The ACLU of Mississippi remains your Capitol’s watchdog and this year we knew we would need all hands on deck. Our legislative strategy sent all of the advocacy staff to the Capitol to lobby legislators using their specific expertise. With a robust legislative agenda, this year’s session was yet another challenge to the rights of individuals in Mississippi. Having the support of the full team made a huge difference.
Our team of advocates took to the State Capitol, promoting nine bills that endorsed freedom, transparency, and equal opportunity and access, and fought back against bills that threaten the rights of people across the state.
Look below for the bills that survived the 2018 session!
Improved Policing and Criminal Justice Reform
Leading our legislative package was the Body Cams Bill, SB 2283. While not mandating purchase or use of body-worn cameras (BWCs) by law enforcement agencies, this bill would have established standard policies for agencies’ use across the state. The legislative initiative was supported by the only statewide analysis of BWC policies that we released at the start of the session. “Striking the Balance: An Analysis of Body-worn Camera Policies in Mississippi” found key gaps in policies across the state and provided recommendations regarding BWC use. Read more about this bill and the report on page 5.
Our team vigorously fought back against SB 2868 – the Anti-Gang Bill – alongside partners, such as the Mississippi NAACP, the state’s public defender’s office, Families As Allies, and others. We were especially concerned about the bill’s overbroad definition of gangs and vague language and the potential harmful effects for juveniles, specifically minority children. SB 2868 would have increased the incarceration rate and costs for the state and diminished the progress of 2014’s HB 585 that has resulted in our prison population decrease. We effectively killed the bill in the Youth and Family Affairs committee.

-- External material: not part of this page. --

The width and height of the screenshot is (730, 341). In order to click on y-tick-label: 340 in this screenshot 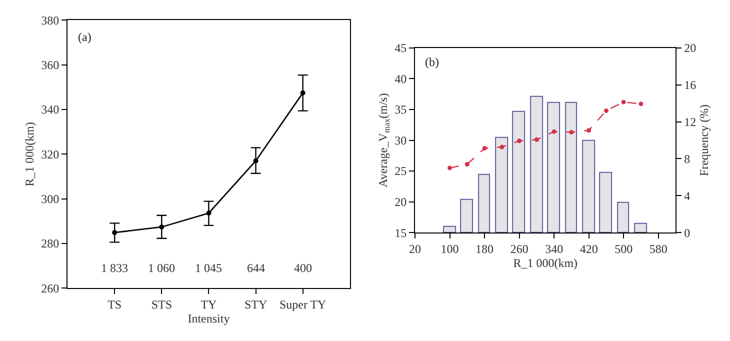, I will do `click(50, 110)`.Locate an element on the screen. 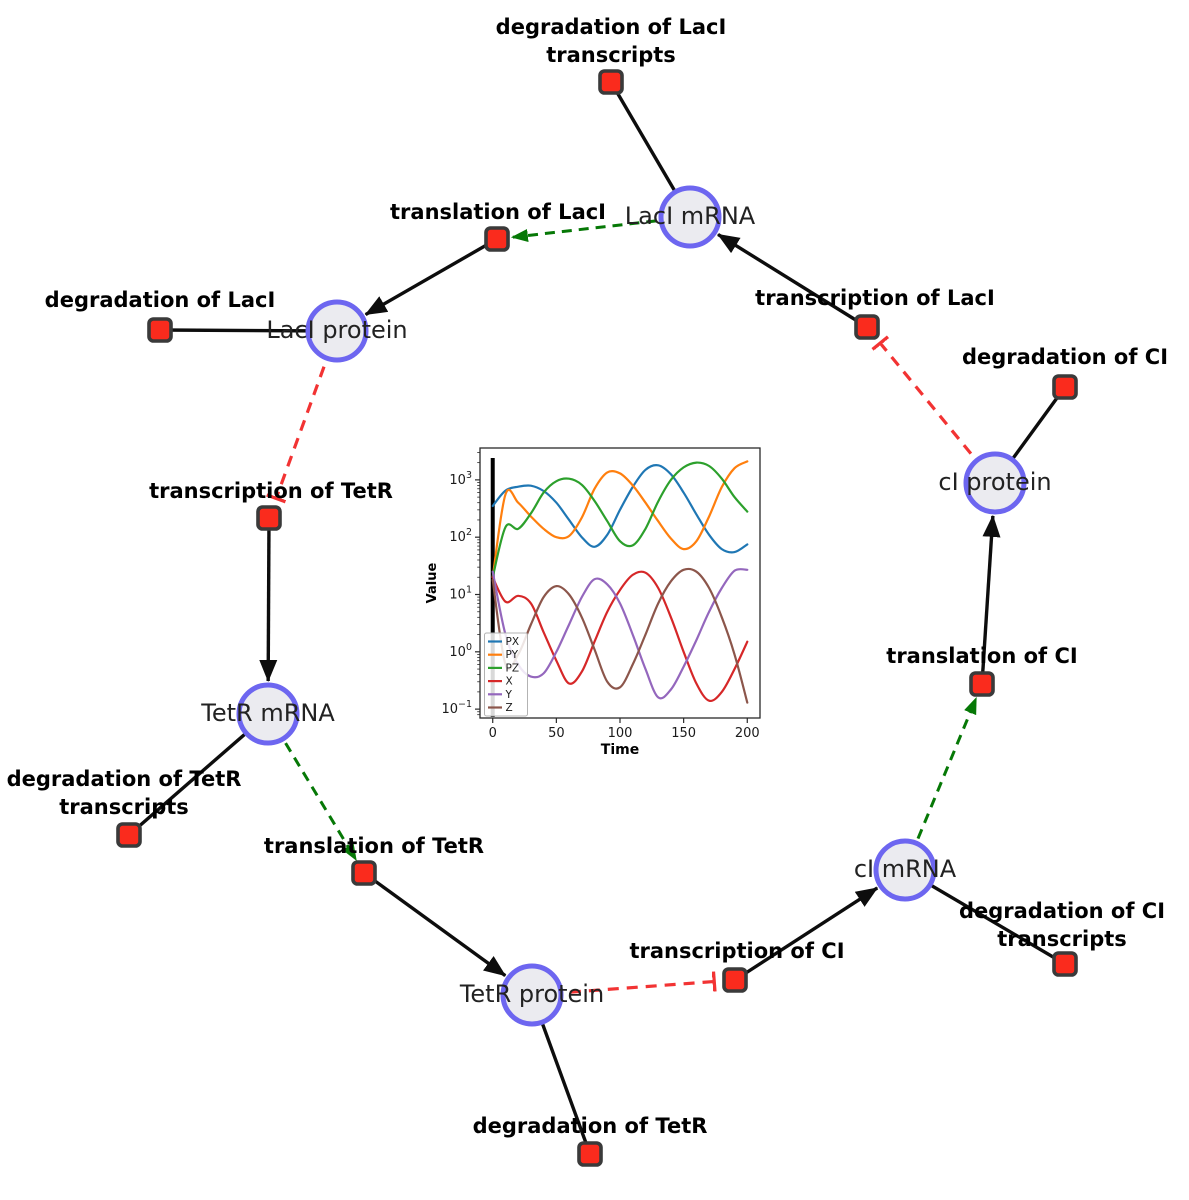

An amendment to SB 2197 would have also authorized the establishment of mental health courts throughout the state but it did not pass. These courts would reduce counterproductive over-reliance on incarceration to handle mental health patients. We supported this bill and will continue to support other bills that address underlying issues of crime, better serve public safety, and reduce counterproductive over-reliance on incarceration for mental health patients.
Equal Opportunities for Educators and Students
Education has been at the forefront of state politics this session, including a major re-write to the controversial MAEP funding formula, the introduction of school vouchers, and a robust debate on school choice. The ACLU of MS stood in solidarity with the education equity coalition, “A Seat at the Table,” to actively oppose HB 957 and demand transparency in the rewrite of the education funding formula and equitable funding for all Mississippi school districts. The new funding formula bill was effectively killed in the Senate.
We also sought equity for educators with our proposed HB 753. This amendment would change the qualifications of superintendents to support equal opportunities for educators in low-resourced districts, who are predominantly African American. The current law prevents 98% of African American superintendents from seeking employment in other districts based on their current school accountability rating. Our efforts to amend the law to protect educators from stunted career growth died in committee, but we will continue to fight for equity in education for students and educators alike.
Increasing Access to the Polls
Common-sense voting reforms, including early voting and online voter registration, were also major components of our legislative package. A progressive push to modernize voting systems in the state gained bi-partisan support; however, the bill died in committee. We also supported a bill to study the current disenfranchisement laws that died in the Senate. Mississippi ranks second worst in the nation at disenfranchising its citizens. Our goal moving forward is to mobilize Mississippians to advocate for these measures by directly engaging lawmakers and local elected officials statewide. Modernizing Mississippi’s voting system will not only improve access and increase efficiency, but will also help to improve civic engagement and decrease barriers to the polls.
We aggressively lobbied to protect citizens from housing discrimination based on their sexual orientation and/or gender identity, but were met with push back from legislators and HB 597 was subsequently killed in committee. We also lobbied for SB 2489, which protected state employees from discrimination based on sexual orientation and/or gender identity. This bill also died in committee but our fervor for protecting LGBTQ rights has not. We will continue to stand in the gap for Mississippians who face discrimination and are not protected by state laws.